### 추출 자료 ###

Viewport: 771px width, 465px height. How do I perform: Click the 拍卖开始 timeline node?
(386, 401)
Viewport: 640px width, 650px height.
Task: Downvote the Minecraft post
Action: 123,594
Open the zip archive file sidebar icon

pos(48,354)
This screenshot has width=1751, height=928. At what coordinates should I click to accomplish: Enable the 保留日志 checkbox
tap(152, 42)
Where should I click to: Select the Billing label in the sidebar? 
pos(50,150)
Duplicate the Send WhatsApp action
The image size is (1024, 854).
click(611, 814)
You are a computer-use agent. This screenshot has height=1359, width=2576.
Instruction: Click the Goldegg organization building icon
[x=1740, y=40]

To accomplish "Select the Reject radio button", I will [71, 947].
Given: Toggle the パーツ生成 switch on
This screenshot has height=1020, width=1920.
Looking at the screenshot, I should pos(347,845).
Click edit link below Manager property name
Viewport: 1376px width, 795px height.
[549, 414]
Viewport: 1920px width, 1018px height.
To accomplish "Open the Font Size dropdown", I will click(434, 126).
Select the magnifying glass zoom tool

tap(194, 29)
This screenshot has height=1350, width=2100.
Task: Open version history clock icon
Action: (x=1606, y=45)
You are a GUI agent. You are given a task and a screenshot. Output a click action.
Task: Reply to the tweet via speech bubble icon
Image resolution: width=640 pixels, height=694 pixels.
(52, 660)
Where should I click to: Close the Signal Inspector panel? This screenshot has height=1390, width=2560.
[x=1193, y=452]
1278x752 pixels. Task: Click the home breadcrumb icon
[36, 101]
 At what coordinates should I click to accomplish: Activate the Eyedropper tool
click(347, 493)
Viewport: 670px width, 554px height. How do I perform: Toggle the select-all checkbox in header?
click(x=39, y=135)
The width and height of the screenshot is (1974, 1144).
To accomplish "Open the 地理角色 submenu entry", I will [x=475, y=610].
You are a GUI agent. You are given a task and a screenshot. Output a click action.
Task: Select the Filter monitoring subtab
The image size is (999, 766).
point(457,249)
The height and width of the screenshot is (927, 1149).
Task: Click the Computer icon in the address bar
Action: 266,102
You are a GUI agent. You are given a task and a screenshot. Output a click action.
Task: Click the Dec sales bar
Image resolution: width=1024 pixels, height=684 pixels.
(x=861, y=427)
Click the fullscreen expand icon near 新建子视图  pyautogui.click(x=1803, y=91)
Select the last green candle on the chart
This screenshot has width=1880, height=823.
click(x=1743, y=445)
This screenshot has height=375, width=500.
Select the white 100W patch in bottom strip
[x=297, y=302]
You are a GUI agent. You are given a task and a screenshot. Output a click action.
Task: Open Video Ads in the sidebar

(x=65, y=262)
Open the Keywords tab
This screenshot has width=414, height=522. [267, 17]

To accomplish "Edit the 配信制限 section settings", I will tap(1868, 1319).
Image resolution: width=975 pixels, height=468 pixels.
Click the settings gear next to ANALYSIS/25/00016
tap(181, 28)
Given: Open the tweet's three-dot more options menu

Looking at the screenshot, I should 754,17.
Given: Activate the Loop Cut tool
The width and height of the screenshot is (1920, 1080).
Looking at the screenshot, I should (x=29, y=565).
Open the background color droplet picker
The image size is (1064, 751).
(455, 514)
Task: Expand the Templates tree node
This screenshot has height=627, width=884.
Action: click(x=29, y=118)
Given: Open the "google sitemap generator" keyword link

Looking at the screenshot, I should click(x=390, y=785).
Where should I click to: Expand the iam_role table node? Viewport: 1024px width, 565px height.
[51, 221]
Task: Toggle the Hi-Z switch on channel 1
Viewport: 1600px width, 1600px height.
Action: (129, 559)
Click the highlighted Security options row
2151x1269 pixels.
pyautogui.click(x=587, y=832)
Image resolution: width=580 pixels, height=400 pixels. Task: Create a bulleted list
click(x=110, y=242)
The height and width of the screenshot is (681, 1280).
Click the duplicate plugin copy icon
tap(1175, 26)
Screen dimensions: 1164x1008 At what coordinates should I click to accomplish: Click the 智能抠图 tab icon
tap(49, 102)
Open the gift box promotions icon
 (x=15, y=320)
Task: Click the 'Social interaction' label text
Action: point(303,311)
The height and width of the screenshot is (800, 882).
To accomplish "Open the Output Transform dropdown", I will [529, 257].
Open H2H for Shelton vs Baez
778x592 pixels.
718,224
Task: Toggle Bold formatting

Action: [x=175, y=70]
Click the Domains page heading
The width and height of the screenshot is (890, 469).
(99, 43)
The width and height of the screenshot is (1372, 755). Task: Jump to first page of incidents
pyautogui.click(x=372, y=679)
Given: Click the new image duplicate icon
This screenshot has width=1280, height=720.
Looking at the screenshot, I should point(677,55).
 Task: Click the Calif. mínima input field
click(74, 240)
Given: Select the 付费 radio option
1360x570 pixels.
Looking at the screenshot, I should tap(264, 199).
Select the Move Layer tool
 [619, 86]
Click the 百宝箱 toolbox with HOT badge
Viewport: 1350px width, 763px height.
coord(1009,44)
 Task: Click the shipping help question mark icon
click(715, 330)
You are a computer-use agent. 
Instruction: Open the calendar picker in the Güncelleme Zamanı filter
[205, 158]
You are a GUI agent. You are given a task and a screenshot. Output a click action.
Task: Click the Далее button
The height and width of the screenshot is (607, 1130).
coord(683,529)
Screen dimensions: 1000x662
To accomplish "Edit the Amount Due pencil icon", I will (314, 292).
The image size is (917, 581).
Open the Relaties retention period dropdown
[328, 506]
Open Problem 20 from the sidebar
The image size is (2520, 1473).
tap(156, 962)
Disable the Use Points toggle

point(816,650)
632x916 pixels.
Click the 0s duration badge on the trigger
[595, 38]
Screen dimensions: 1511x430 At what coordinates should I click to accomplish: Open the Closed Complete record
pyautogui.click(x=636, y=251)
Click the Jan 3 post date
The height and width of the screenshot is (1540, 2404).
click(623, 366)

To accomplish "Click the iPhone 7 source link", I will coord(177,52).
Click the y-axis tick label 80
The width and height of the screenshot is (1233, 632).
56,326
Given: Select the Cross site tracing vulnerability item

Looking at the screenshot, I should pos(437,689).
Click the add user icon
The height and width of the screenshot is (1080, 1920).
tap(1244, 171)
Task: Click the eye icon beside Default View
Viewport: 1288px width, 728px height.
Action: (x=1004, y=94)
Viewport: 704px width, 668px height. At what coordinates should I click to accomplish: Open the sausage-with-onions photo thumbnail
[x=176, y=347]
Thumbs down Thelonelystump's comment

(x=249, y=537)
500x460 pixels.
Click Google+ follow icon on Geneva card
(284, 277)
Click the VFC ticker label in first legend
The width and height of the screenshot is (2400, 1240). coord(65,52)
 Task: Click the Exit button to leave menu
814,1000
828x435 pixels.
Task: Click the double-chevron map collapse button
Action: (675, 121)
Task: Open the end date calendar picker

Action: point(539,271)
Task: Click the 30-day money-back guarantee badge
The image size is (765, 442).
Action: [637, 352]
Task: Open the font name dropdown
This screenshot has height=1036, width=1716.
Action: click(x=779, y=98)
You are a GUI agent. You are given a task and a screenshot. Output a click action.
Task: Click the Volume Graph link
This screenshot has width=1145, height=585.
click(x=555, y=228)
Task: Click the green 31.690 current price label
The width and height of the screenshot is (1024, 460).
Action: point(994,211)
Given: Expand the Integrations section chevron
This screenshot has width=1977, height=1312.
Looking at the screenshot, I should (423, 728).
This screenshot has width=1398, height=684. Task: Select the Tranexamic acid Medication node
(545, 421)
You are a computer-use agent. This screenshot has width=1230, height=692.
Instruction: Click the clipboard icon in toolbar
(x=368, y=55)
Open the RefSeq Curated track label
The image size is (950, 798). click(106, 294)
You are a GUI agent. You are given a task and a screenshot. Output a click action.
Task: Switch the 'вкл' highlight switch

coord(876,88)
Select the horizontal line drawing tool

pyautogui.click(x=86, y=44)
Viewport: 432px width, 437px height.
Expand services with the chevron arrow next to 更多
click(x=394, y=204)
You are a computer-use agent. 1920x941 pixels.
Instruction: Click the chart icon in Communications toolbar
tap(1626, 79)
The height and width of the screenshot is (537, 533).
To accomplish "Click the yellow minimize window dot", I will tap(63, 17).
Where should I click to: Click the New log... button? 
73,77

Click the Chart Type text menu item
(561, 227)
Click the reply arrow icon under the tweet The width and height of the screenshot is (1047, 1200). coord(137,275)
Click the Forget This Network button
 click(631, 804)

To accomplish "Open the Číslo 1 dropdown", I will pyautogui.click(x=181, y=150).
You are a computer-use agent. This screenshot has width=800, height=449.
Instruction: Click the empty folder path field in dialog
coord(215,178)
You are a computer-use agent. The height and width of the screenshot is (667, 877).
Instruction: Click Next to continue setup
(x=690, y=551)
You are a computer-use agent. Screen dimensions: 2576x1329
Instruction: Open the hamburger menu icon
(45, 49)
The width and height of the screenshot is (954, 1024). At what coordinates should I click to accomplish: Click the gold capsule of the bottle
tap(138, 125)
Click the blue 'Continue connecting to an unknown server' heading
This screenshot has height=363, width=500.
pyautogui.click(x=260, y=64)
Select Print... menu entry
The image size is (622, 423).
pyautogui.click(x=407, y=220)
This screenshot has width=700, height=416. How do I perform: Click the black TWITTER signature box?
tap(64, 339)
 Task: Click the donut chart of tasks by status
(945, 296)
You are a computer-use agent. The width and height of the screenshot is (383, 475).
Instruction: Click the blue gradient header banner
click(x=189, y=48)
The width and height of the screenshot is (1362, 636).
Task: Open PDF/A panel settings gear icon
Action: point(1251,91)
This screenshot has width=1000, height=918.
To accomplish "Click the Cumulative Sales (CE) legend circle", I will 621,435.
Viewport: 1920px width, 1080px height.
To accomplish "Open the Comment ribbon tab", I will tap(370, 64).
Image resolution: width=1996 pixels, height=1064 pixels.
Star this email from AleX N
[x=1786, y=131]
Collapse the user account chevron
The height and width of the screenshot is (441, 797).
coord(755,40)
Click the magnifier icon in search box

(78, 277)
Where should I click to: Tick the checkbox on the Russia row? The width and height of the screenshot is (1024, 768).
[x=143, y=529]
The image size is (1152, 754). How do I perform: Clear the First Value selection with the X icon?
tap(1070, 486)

###

> [서술 과제]:
위 데이터에서 "Click the Forget This Network button" 문구가 있는 줄부터 "pyautogui.click(x=407, y=220)" 문구가 있는 줄까지, 처음과 끝 줄을 포함해 한 글자도 바꾸지 말고 그대로 옮겨 적어 주세요.

> [정답]:
Click the Forget This Network button
 click(631, 804)

To accomplish "Open the Číslo 1 dropdown", I will pyautogui.click(x=181, y=150).
You are a computer-use agent. This screenshot has width=800, height=449.
Instruction: Click the empty folder path field in dialog
coord(215,178)
You are a computer-use agent. The height and width of the screenshot is (667, 877).
Instruction: Click Next to continue setup
(x=690, y=551)
You are a computer-use agent. Screen dimensions: 2576x1329
Instruction: Open the hamburger menu icon
(45, 49)
The width and height of the screenshot is (954, 1024). At what coordinates should I click to accomplish: Click the gold capsule of the bottle
tap(138, 125)
Click the blue 'Continue connecting to an unknown server' heading
This screenshot has height=363, width=500.
pyautogui.click(x=260, y=64)
Select Print... menu entry
The image size is (622, 423).
pyautogui.click(x=407, y=220)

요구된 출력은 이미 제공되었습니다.